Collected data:
>>>>>
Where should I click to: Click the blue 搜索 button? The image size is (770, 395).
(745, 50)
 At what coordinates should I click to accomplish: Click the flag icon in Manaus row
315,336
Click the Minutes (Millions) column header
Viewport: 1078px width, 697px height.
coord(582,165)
<<<<<
**What to produce:** Would you reproduce, word for word, the lines from the one holding "At what coordinates" through the final line of the entries, both included?

**Solution to this task:**
 At what coordinates should I click to accomplish: Click the flag icon in Manaus row
315,336
Click the Minutes (Millions) column header
Viewport: 1078px width, 697px height.
coord(582,165)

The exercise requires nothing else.